If you’re working out, scales can be particularly deceptive.
When you workout, you build muscle tissue. Muscle tissue weighs more per cubic inch than fat tissue does. If you weigh 140 pounds, but it’s mostly fat, you’ll wear a larger clothing size than if you weigh 140 pounds and it’s mostly muscle. Not only does having more muscle tissue make you look thinner than someone that has your same height and weight, it also makes you burn more calories. Muscle tissue requires extra calories to maintain. Even if your scales say you’re not making progress, you’ll be right on track if your clothes are looser.
Take a few photos to check your progress.
You’ll see the difference if you start by taking a photo. Find clothing that fits close to the body and allows you to see your size clearly. Make sure to stand in the same distance from the camera with objects in the background that offer some perspective. Every month, put on those same clothes, stand in the same spot and snap another picture. As the months progress, you’ll be able to see the difference over several months, something that’s hard to notice on a day-to-day basis.
Take measurements, especially around your middle.
Weight around the middle is called visceral fat. It’s the most dangerous type of fat since it crowds the organs. It’s also the hardest type of fat to burn. Once a week take your measurements, focusing first on the waistline. Measure the Bicep / upper arm-both left and right, the calves, chest, forearm, hips, neck, shoulders and thighs. If your goal is to lose weight, your waist measurement should be your primary focus, but the others also provide important information on your road to fitness.
- Judge your progress with tracking that reflects your reason for exercise. If it’s to build energy, choose how many flights of stairs you can climb without getting winded. If it’s health, use blood pressure or other measures as a guide.

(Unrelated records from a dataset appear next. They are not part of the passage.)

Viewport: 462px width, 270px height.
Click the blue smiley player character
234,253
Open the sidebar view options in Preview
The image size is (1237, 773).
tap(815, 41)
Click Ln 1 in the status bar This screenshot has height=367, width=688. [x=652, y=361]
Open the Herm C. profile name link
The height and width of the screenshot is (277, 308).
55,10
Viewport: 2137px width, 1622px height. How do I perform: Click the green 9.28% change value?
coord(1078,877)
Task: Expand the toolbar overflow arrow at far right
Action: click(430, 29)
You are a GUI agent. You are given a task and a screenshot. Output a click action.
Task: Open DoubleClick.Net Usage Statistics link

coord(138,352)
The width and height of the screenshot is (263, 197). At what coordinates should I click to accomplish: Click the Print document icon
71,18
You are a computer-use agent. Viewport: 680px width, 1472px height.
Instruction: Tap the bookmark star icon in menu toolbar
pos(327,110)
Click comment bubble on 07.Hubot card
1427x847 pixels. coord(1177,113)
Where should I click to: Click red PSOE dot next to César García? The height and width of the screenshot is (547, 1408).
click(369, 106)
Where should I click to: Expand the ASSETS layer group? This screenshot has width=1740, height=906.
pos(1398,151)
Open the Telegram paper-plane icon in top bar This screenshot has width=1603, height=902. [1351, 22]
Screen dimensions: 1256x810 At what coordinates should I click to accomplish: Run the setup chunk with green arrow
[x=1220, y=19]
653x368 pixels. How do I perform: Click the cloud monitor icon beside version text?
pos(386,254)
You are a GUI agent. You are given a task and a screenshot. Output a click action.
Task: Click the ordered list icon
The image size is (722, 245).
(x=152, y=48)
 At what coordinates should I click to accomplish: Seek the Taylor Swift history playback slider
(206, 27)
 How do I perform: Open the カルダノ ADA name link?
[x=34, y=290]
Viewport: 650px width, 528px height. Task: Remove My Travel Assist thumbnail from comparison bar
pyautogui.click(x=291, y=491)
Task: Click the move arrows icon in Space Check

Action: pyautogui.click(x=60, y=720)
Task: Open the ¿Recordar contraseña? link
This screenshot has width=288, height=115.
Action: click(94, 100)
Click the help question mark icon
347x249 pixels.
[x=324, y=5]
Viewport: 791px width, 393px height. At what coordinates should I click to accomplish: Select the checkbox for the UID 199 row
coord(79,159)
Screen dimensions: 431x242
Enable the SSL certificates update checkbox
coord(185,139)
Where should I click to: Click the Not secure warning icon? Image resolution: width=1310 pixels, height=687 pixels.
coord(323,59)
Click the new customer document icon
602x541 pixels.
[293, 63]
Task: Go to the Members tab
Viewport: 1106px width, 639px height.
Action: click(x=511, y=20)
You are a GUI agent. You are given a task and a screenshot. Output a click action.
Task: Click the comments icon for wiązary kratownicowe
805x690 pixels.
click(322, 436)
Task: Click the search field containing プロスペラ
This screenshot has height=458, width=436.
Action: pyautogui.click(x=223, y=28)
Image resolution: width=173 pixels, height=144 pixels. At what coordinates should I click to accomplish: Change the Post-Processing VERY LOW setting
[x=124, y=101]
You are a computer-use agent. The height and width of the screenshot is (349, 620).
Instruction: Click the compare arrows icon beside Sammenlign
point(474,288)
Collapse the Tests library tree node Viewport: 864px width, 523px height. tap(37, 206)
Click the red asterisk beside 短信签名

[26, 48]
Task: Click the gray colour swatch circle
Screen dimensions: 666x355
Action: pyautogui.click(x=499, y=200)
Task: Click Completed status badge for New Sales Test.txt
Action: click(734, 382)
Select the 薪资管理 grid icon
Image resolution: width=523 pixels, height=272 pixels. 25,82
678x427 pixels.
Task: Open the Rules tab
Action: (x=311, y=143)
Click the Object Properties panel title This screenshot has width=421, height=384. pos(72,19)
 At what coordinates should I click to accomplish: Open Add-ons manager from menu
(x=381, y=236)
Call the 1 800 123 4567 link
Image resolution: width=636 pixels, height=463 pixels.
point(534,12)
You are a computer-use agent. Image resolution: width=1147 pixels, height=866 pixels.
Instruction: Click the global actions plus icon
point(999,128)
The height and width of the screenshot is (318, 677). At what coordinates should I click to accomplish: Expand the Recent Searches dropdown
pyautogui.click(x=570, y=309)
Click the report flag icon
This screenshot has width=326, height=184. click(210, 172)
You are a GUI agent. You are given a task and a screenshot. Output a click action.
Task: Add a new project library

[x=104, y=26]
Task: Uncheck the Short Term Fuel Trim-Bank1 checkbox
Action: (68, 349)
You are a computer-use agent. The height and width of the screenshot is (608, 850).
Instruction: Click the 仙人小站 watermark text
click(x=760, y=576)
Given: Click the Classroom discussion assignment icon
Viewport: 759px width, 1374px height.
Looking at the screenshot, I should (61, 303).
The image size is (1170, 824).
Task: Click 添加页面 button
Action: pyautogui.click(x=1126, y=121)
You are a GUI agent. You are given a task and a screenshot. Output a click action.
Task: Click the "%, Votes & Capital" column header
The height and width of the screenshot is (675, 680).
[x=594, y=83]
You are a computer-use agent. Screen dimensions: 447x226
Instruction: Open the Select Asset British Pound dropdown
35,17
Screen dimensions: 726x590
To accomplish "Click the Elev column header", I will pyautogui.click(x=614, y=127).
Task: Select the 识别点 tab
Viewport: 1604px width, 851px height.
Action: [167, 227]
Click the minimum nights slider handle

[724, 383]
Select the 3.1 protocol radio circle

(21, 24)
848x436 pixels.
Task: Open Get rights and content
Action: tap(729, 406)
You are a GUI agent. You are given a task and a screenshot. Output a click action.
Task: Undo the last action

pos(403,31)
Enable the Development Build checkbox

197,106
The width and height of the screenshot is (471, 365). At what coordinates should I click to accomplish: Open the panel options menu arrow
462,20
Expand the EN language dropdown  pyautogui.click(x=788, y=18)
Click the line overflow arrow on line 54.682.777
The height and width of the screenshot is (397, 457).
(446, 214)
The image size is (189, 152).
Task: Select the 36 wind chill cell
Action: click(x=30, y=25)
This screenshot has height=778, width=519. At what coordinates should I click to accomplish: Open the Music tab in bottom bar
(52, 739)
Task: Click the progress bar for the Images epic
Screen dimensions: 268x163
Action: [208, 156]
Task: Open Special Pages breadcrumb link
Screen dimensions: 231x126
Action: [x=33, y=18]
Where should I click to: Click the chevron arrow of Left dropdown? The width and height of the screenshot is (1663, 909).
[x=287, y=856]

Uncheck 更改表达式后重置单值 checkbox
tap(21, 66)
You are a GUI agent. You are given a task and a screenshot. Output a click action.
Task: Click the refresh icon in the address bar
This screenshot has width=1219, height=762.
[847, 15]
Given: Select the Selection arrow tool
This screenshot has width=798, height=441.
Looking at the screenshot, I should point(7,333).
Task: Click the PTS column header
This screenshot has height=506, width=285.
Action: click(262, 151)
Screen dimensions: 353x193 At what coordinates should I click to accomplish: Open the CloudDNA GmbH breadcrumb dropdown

- Check your productivity as a measurement of fitness. You’ll be surprised to find that even mental endeavors go more quickly when you’re fit.
- When you weigh yourself too frequently, sometimes several times a day, your scales may be right, but your body undergoes constant weight fluctuations due to water weight and more. Always check the same time of day, morning is best.
- While the scales may lie in the short term, they do reveal a lot over several weeks or months. If you haven’t been true to your program and weight loss is your goal, after a few weeks with no change, it’s time to get back on track.